Then, it’s back to the discoteque. “Friends” revives the sentiment of “Give You Up,” with Dido cooly clarifying, “Don’t call us friends” over an insistent beat, although with a hazy arrangement that gives the sense of being still trapped in the midst of distant memories, dancing in the fog. After all this emotional back-and-forth, “Chances” brings a moment of reckoning, in which Dido ultimately shrugs it off, reasoning, “I could stay up all night or go to bed / Oh, neither’s right or wrong.” The rather silly, bright synth chord backbone parallels the knowing irony of sentiment, while a sweeping chorus brings some closure to the whole affair. With all this said and done, Dido returns to the topic of motherhood with the open expansive closer “Have to Stay,” in which she sings, “You were born with a smile on your face / And it’s been there everyday / When you cry I remind you that I’m never going away.” There could hardly be a sweeter sentiment to conclude on.

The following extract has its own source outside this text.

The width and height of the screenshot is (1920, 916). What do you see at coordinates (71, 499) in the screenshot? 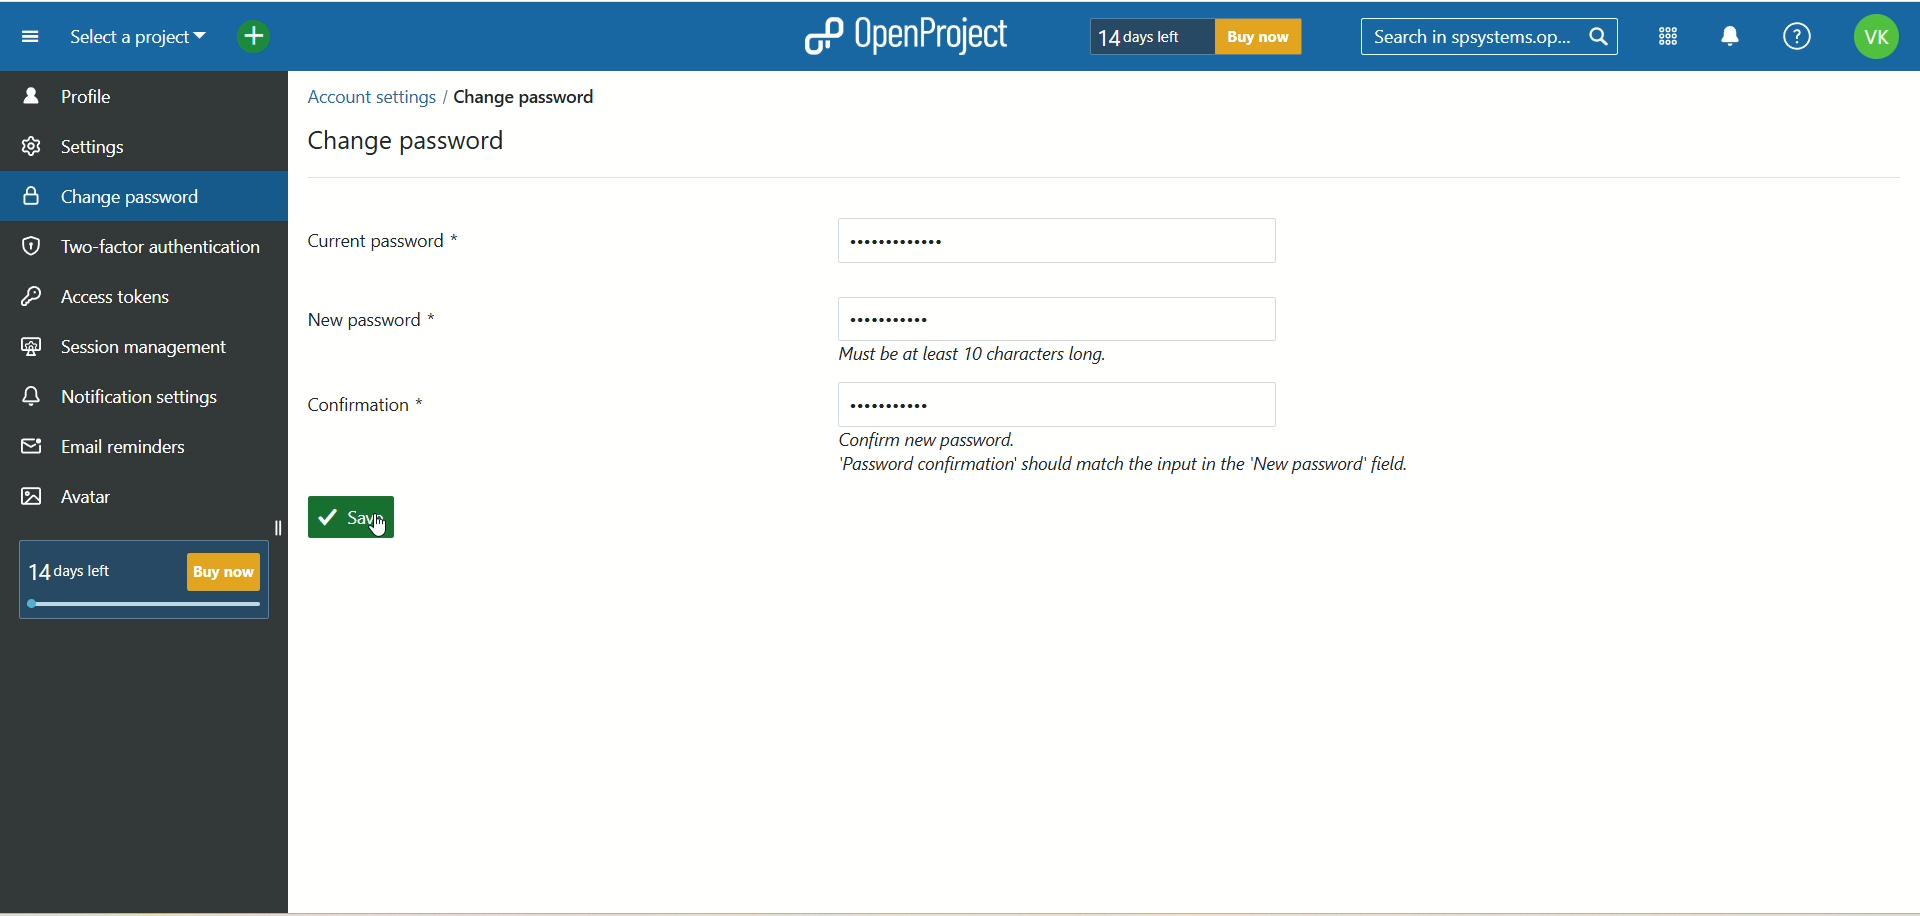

“Still on My Mind” is a cohesive album, eloquently capturing a specific emotional state at a specific time in life. The songs shuttle between sparse arrangements and propulsive indulgences, always segueing elegantly. The lyrics are generally thoughtful, at times provocative, and perhaps most significantly, never stilted. Dido wears her heart on her sleeve, and has the perfect voice to do such a thing. While most singers feel compelled to put on different voices within their characteristic sonic parameters, Dido stands out for how she simply opens her mouth and sings away, never to be mistaken for anyone else — and this quality will make the long-awaited album ever the more satisfying for fans.
“Still on My Mind” is available March 8 on Apple Music.